Op­ti­mi­za­ti­on-Ba­sed Con­trol Me­thods

Students: Elective master program (Catalogue: Process dynamics)
Lecturer: Dr. Adrian Redder
Credit points 6

The course begins with Bellman’s Principle of Optimality and introduces the foundations of Dynamic Programming (DP) techniques for solving optimization problems in finite and infinite time horizons. Based on this framework, students will study Finite and Infinite Horizon Optimal Control Problems, learning how to apply DP to real-world control problems over different time scales.

A significant portion of the course is then devoted to linear quadratic regulator (LQR) and linear quadratic estimator (LQE) problems, focusing on designing Optimal State Feedback controllers and estimators for linear systems. The linear quadratic Gaussian (LQG) framework then combines LQR and LQE into a robust framework for Gaussian state and measurement noise.

To address optimization problems with state and input constraints, students will be introduced to Quadratic Programming (QP) and the fundamentals of Convex Optimization, which are essential for handling real-world control applications that impose limits on system inputs and states. A section on Model Predictive Control (MPC) will then focus on designing optimal control strategies for constrained linear systems by solving a series of optimization problems in real-time, offering a bridge between theory and industrial applications.

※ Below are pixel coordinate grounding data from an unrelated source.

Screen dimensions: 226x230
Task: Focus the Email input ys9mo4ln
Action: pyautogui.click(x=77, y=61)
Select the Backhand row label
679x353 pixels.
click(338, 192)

The course then covers Approximate Dynamic Programming (ADP) and its connection to MPC, exploring methods to approximate optimal solutions for computationally intractable problems using traditional DP techniques. Lastly, students will use modern methods for designing Convex Optimization Control Policies, learning to create efficient and scalable control solutions using convexity and optimization frameworks. Finally, if time permits, the course will close with a short introduction to Proximal Policy Optimization methods.